On the first day of fall classes, dozens of students lined up outside the San Diego State University Library before it opened to ensure they would have a laptop for the semester.
The library has a laptop lending program that offers students MacBooks, Chromebooks and Dell Windows laptops, which they can check out, bring to classes and take home.
“On the very first day of school, we had a huge line,” Library Circulation department head Troy Compton said. “We got almost 100 to 200 laptops out at that moment. We were, for two hours straight, just checking out laptops.”
Namrata Yadav, a computer engineering master’s student, was one of those students who waited in line that day. She’s an international student from India, and it’s her first year at SDSU.

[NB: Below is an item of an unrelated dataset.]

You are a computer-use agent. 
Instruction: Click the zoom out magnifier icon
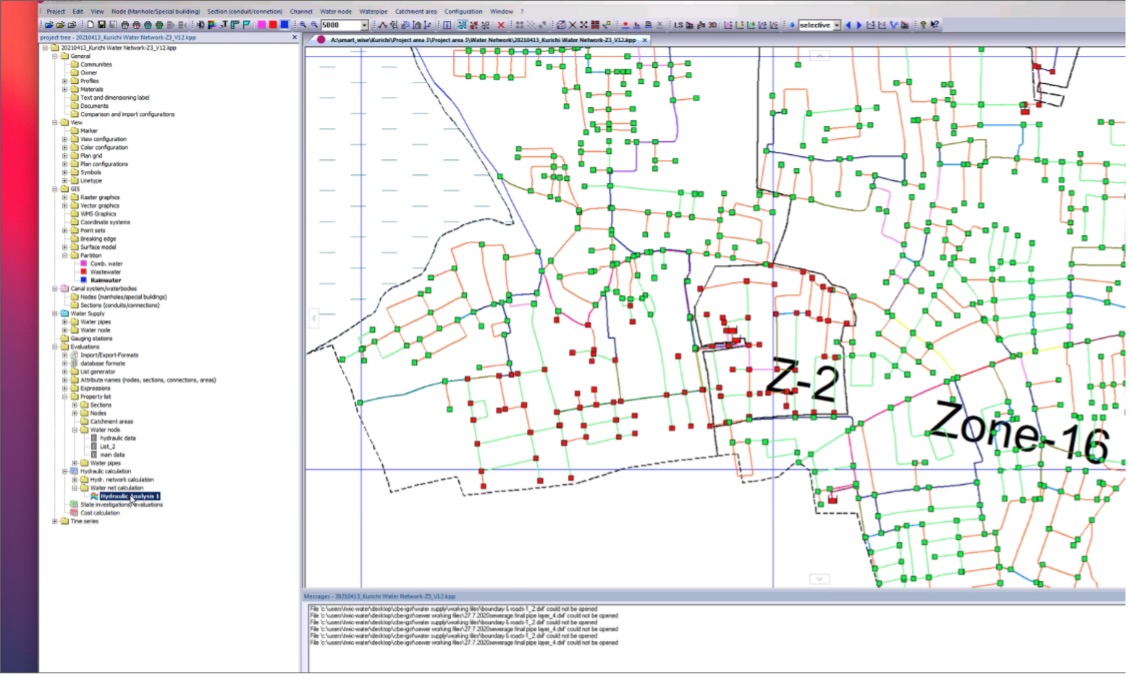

“I need [a laptop] for all my courses because I have to download software and use it and do everything on my laptop,” Yadav said.
She explained that she came early that day only because she heard from another student that the library ran out of laptops quickly. And it did – within the first day.
The library has 264 laptops, according to Compton, most of which were acquired during the coronavirus pandemic.
“Once the pandemic hit, all laptops from everywhere across campus came to the circulation desk so we can get them out to students immediately,” Compton said. “So I think we had about 360 at one point, maybe even more.”
Since then, Compton said they haven’t received any more devices, and they’re losing laptops each year to cracked screens, broken keyboards and malfunctioning components. Some of the oldest laptops date back to 2015, according to the SDSU Library website.
“They’ve been dying, little by little,” said circulation desk supervisor Adrian Montano, who runs the program alongside Compton. “Either the license or warranty have expired or they’ve just been breaking.”
Both Compton and Montano agreed that the number of laptops they have right now is not enough, and they said students come to the library looking to check out a laptop every day.
Ryan Kaufman, a third-year graphic design major who works at the library’s front desk said that he’s asked all the time if the library has laptops.
“The first month of school, it’s probably half of the questions we get,” Kaufman said.
It isn’t surprising that SDSU students are looking for a way to borrow a free laptop for school; 53% of SDSU students receive financial aid, according to the College Board, and laptops are expensive.
Compton said the library keeps some laptops in stock and reserves them for use by the Economic Crisis Response Team.
The crisis response team connects students in financial need to helpful resources on and off campus. It partners directly with the library to try to get laptops to the students who need them most.
When the SDSU Library runs out of laptops, the crisis response team has to turn to other options, such as helping students get technology from the San Diego City and County libraries.
The SDSU Library does not have a budget to purchase more laptops. The library purchased 300 laptops during the pandemic with the Higher Education Emergency Relief Fund, according to senior director of media relations Cory Marshall. That fund was meant to help students with fully online learning and isn’t renewable.
“This program’s never had a budget,” Compton said. “It’s just been, ‘Here’s a bunch of laptops. Check ‘em out.’”
The budget situation is similar at the University of California San Diego, according to Dani Brecher Cook, an associate university librarian.
Their library laptop lending program has no recurring budget either, but they did receive a grant for 75 new Dell laptops from the UC Office of the President this summer.
Cook said that UCSD reserves all its laptops for students with financial need, but the 75 new laptops won’t be enough to meet the student need.
At SDSU, Compton said he spoke with Library Dean Scott Walter about a potential way to get more laptop funding. Walter proposed an idea to work with Associated Students to increase the $25 library services fee that students pay with their tuition.
If the fee was increased, that extra money would go entirely to student services such as course reserves, student library employees and potentially equipment.
Marshall said in an email that the library services fee is being currently studied, as it hasn’t been adjusted in 13 years.
Compton said this is the only potential route for the library to get more laptops.
“[But] it doesn’t appear that we’re going to get fresh, new laptops anywhere in the near future,” Compton said.
Compton and Montano said they understand the importance of having a laptop for school and they want the laptop lending program to help alleviate financial stress.
“We understand because we were both students,” Compton said. “I remember I had like $10 in my bank account, so if my laptop broke, I’d be screwed. So I understand that feeling, that stress.